Progressive restriction of the developmental potential and increasing specialization of function which takes place during the development of the embryo and leads to the formation of specialized cells, tissues, and organs.
The process whereby descendants of a common parental cell achieve and maintain specialization of structure and function. In humans, for instance, all the different types of cells (e.g., muscle cells, bone cells, etc.) differentiate from the simple sperm and egg. In humans, the various blood cell types (e.g., red blood cells, white blood cells, etc.) differentiate from stem cells in the bone marrow. Cell differentiation is caused/triggered/assisted by colony stimulating factors (CSFs), growth factors (GFs), and certain other proteins.
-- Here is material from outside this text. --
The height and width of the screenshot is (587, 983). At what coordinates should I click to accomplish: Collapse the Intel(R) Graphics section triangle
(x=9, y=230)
Although all nucleated cells possess the same DNA, some of the specific DNA regions (genes) are not transcribed or translated. If translated, some gene products are not very active. Thus, not all cells have the same processes with the same degree of activity. Cellular differentiation has taken place such that muscle cells differ from fat cells that, in turn, differ from brain cells and so forth. In each cell type, there are processes and metabolic pathways that may be unique to that cell type. An example is the great lipid storage capacity of the adipocyte, a feature not found in a bone cell or a brain cell or a muscle cell, although each of these cells do contain lipid. Similarly, the capacity to form and retain a mineral appetite (a mixture of different minerals) is characteristic of a bone cell, and the synthesis of contractile proteins by muscle cells are also examples of cell uniqueness. Cells differ in their choice of metabolic fuel. Hepatic and muscle cells make, store, and use significant amounts of glycogen. Adipocytes and hepatocytes make, store, and sometimes use triacylglycerols. All of these special features have an impact on the composition of specific organs and tissues in the body that collectively comprise and contribute to body composition. One must consider the function of each organ and tissue in the context of the whole body. Similarly, the determination of the activity of a single process in a single cell type or organ may not necessarily predict the activity (and cumulative result) of that process in the whole body.
The process through which stem cells undergo differentiation to transform into various specialized cell types, including skin, heart, muscle, and blood cells.